Besides that reaction, she did not do or say anything else to Manik.
Getting the hint that Nandini did not want to talk with him, Manik was about to walk away when he suddenly remembered something he needed to say.
"Umm, you can take the bed. I will sleep on the couch tonight." Saying that, he was about to walk away when Nandini stopped him.
"What the hell are you playing at, Manik?" Nandini asked, now standing from the recliner and walking up to him.
"What do you mean?"
"You told me you did not want to hear my sob story in the morning. You showed you did not care. I accepted it because I know I am nothing to you.
"Then, you pretended to be concerned for me in front of your parents. I accepted that, too, because I know we need to keep up this façade of being a happy couple in front of them.

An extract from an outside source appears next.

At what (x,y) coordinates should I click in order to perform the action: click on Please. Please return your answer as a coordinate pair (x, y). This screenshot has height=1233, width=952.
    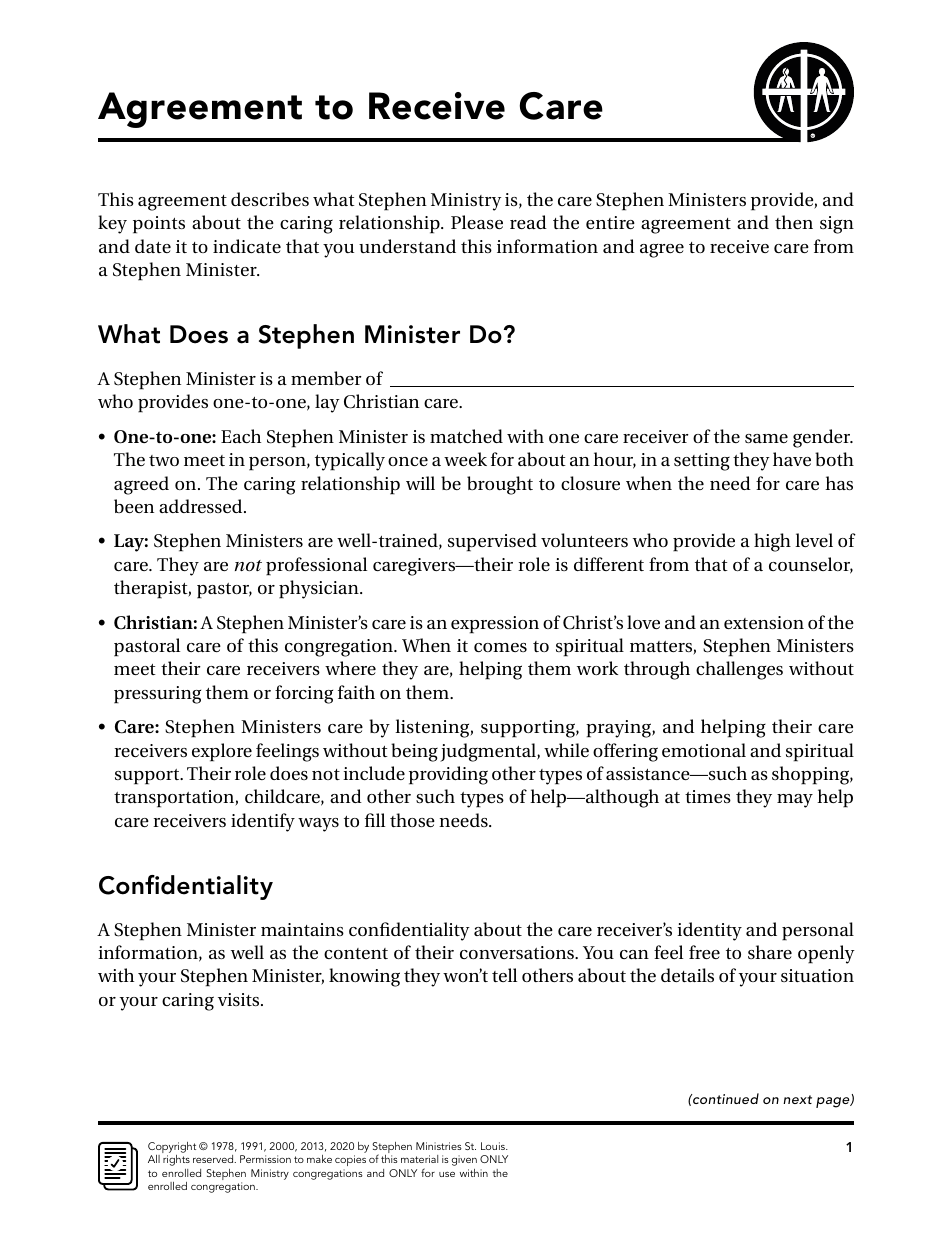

"But we are alone now. So, why are you pretending? Asking me if I ate, if I had a fever, even going out of your way and taking the couch to sleep so I could sleep on the bed. Why are you doing it?" Nandini glared at Manik.
"Look, Nandini, I—" Manik was saying but was interrupted by Nandini.
"Oh, I get it. You feel pity for me, don't you? That is why you are going out of the way to be nice to me.
"I mean, after what I told you yesterday and how you reacted in the morning, you must be feeling guilty. And now, you must be thinking, 'Oh poor little Nandini, unwanted by her parents, unwanted by me, I should at least throw some crumbs of concern toward her.' Isn't that right, Mr. Manik Sisodiya?" Nandini asked Manik, her eyes holding nothing other than anger for Manik.
"Nandini, you are misunderstanding—" Manik was again cut off by Nandini.
"I am not misunderstanding anything, Manik. In fact, finally, I have understood everything. You are trying to alleviate your guilt of binding me to this meaningless relationship with you by pretending to be concerned for me.
"But let me tell you one thing clearly, Mr. Manik Sisodiya. No matter what you do, you will always be someone who snatched my chance of getting a loving family. Someone who destroyed my happily ever after that I always dreamt of.
"Let's say I did not have a bad past. Let's say my parents loved me, no one molested me, and my brother was still alive. Would you have still been considerate toward me? Would you still have been nice to me as you are pretending to be now?" Nandini asked and shook her head when Manik did not reply.
"You would not have, Mr. Sisodiya. If that had not happened to me or if you would not have known my truth, you would have continued being rude to me, having no qualms about destroying a girl's life for your motives.
"So, please, keep your fake sympathy to yourself, and don't you dare throw those lame pieces of concern at me because I do not want it. You mind your business, and let me take charge of my life.
"I don't care about your life and your matters, and I do not want you to interfere in my matters. I hope that is clear." Saying that, Nandini took a pillow and a blanket from the bed. Then, walking to the corner of the room, she placed them on the couch there and laid on the couch.
Closing her eyes, she hoped she would get some sleep tonight as she would need to get up early tomorrow morning to go to the office.